Here we come to the danger of the development-as-national security argument. The billions the U.S. spends trying to produce good government and promote economic growth in Afghanistan and Pakistan constitute the civilian side of the war on terror. That's national security. The same cannot obviously be said for reducing AIDS, stabilizing food prices, or building infrastructure in sub-Saharan Africa. That sounds like a moral rather a strategic good. So why preserve them from cuts in the face of massive deficits?
The short answer is that they achieve real results at a price that is practically a rounding error in the federal budget. The AfPak funds have done very little noticeable good on such crucial tasks as extending the reach of the government into the violent frontier region between the two countries. Meanwhile, programs like the Millennium Challenge Account (MCA), which go only to relatively well-governed states, are almost certainly more effective. In fact, it's the money the United States spends in the name of "national security," and which the GOP is eager to protect, that serves as a stimulus bill for foreign countries: Massive U.S. spending in Afghanistan not only props up the dysfunctional government there but fills the pockets of warlords and political leaders. The MCA, which is slated to lose 29 percent of its funding, really does help needy countries, whether or not they pose a terrorist threat to the United States.
The simple fact that these programs do real good in the world, and that the entire international affairs budget -- of which foreign aid is only a part -- represents 0.38 percent of national GDP should be reason enough to restore the funding. But it won't be. If the Obama administration is not going to accept this unholy compromise, it will have to forcefully make, or remake, the case that helping fragile states is a national security imperative.
I would nominate Defense Secretary Robert Gates to lead the charge. Gates has consistently argued for increased State Department funding. In a 2008 speech, he observed that failing states pose a greater danger to U.S. security than do "ambitious" ones, and said that "America's civilian institutions of diplomacy and development have been chronically undermanned and underfunded for far too long" relative to the U.S. military. If this is so, then it's obviously a dreadful mistake to cut 15 percent from the budget of USAID, as the current House plan would do, let alone virtually eliminate the agency as the Republican Study Committee proposed.
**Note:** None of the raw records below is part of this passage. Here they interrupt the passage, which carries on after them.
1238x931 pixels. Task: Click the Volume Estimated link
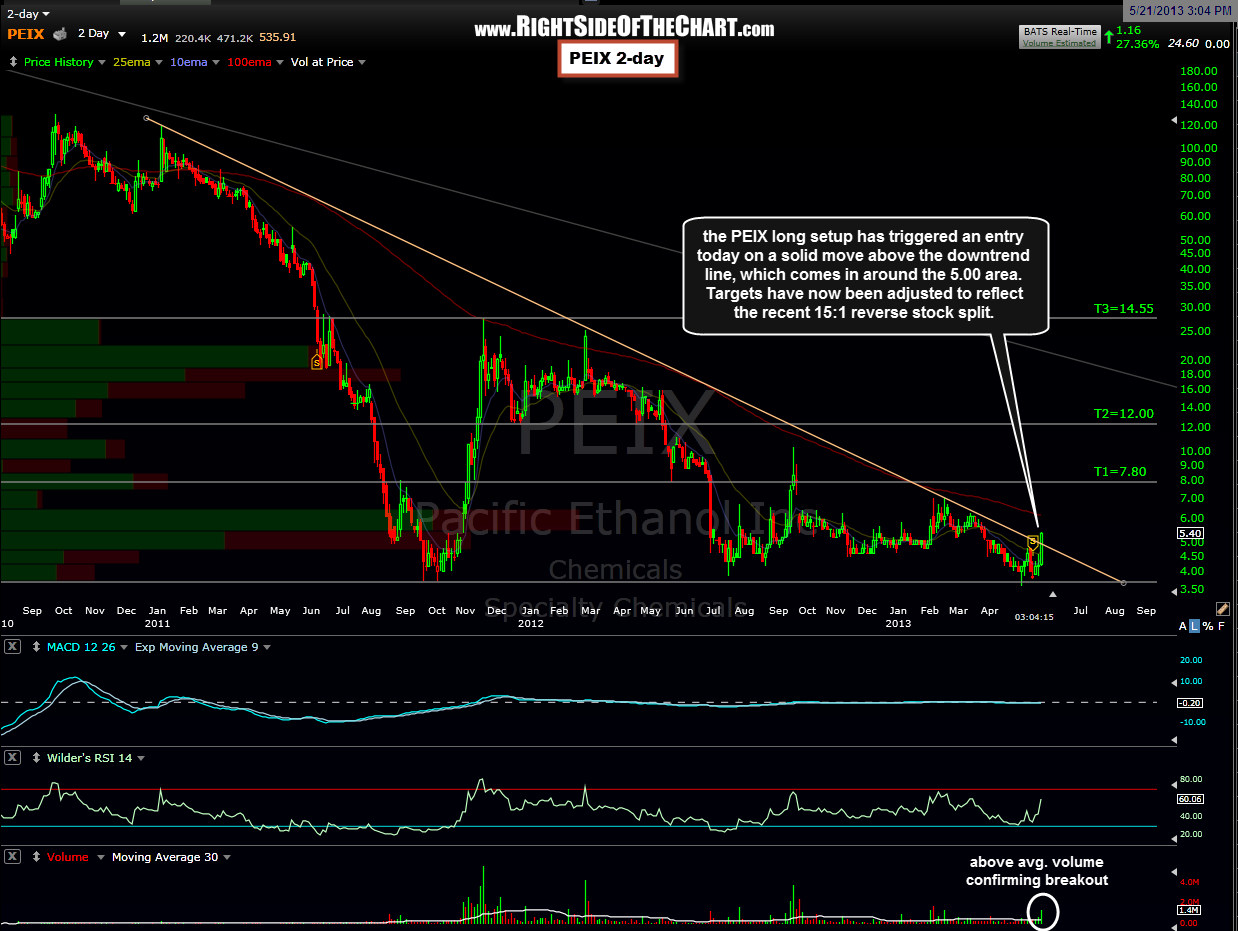(1059, 43)
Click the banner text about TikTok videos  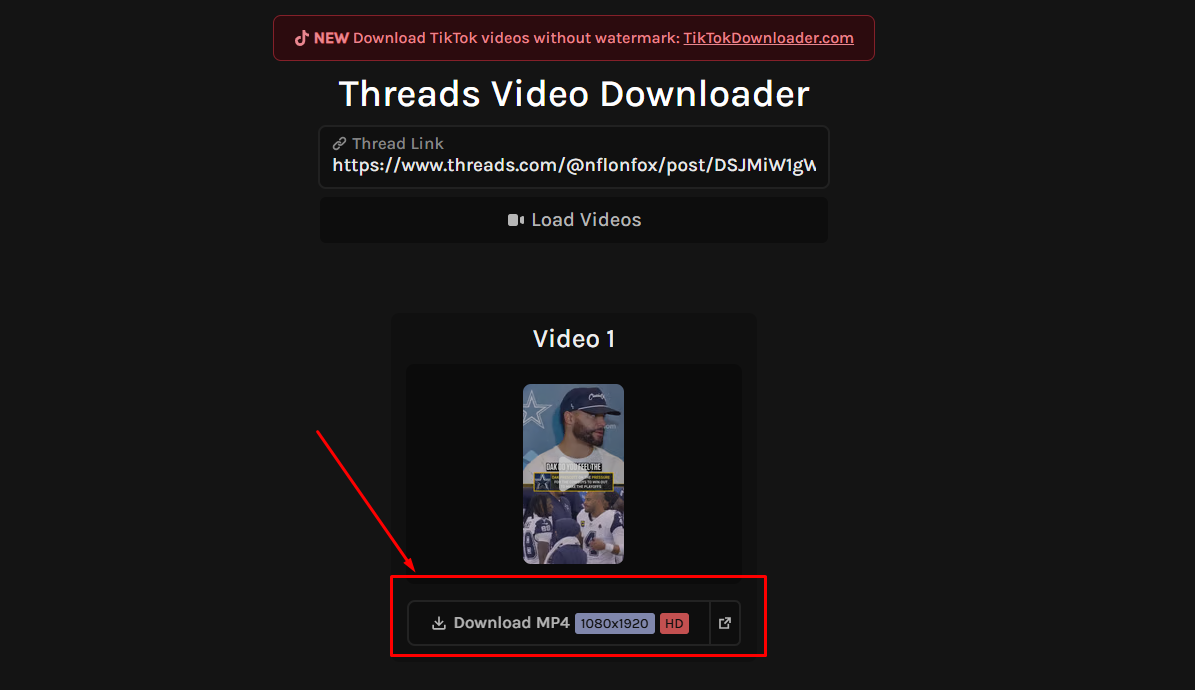click(x=516, y=38)
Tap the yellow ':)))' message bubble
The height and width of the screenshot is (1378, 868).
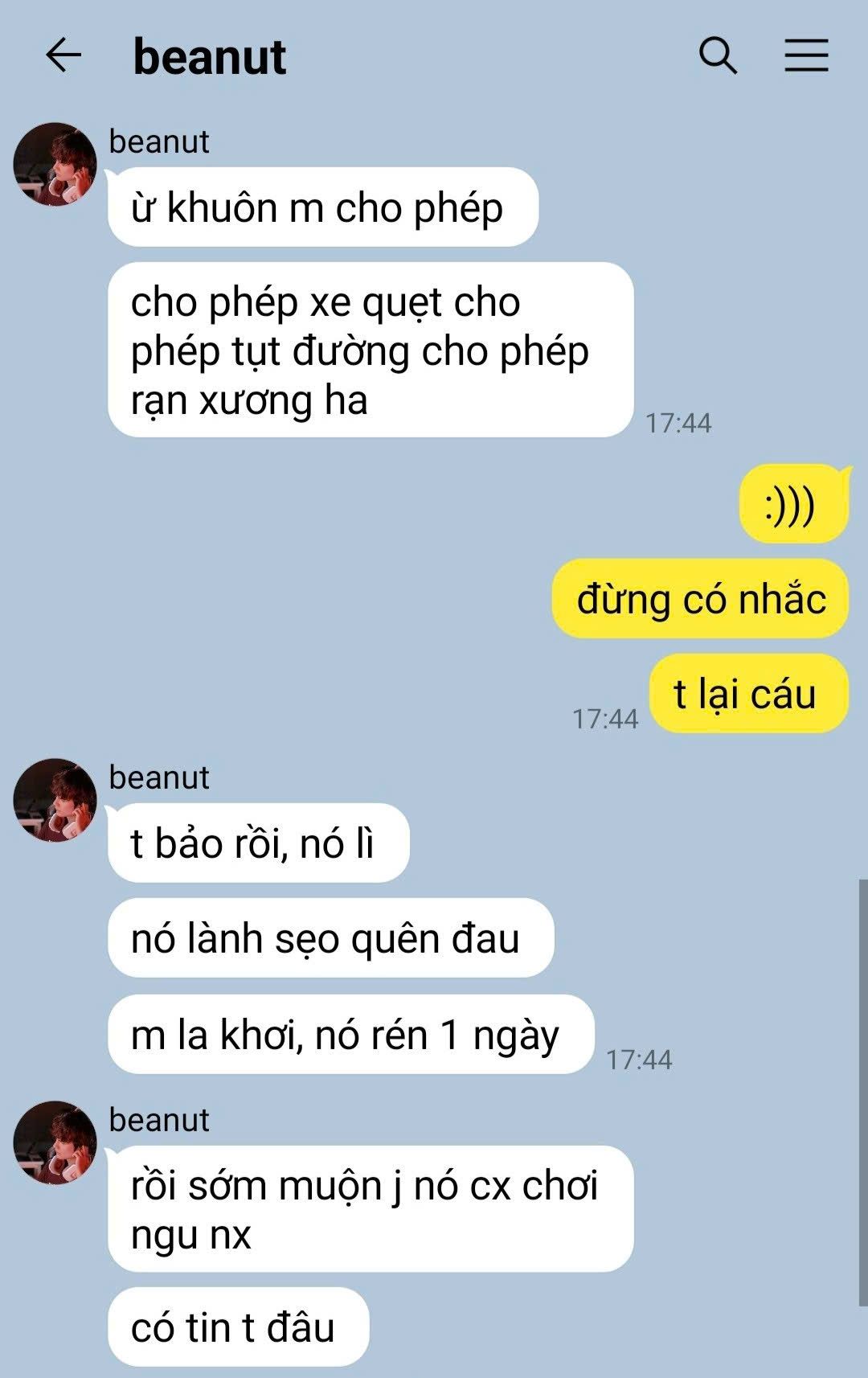[793, 504]
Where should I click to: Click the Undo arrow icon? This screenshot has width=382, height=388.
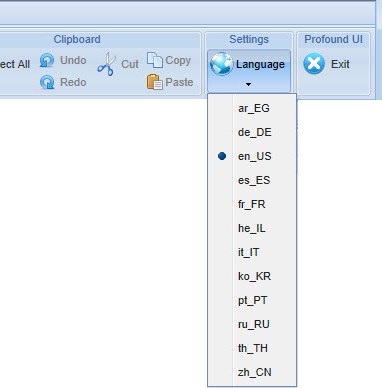[x=47, y=61]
The problem is that Gates is much more preoccupied with defending the Pentagon's gigantic $671 billion budget request. Gates has claimed that anything more than Obama's proposed $78 billion in cuts -- much of them from dubious accounting -- will damage national security. This insistence on preserving defense spending -- to say nothing of entitlements -- has required deeper cuts elsewhere in order to make inroads on the deficit. But if diplomacy and development really are underfunded relative to the military, then it's perverse to slash the budget for international affairs while protecting the Pentagon; we should take money from the bloated defense budget to increase funding for the MCA, or to help build the action-oriented USAID that both Gates and Clinton have forcefully advocated. And given that we spend more than 20 times as much on defense as we do on development assistance, we could make the changes proportional by cutting $20 from the Pentagon for every $1 we add to development, and use the rest to draw down the deficit. Do we really think that would make us, on balance, less safe?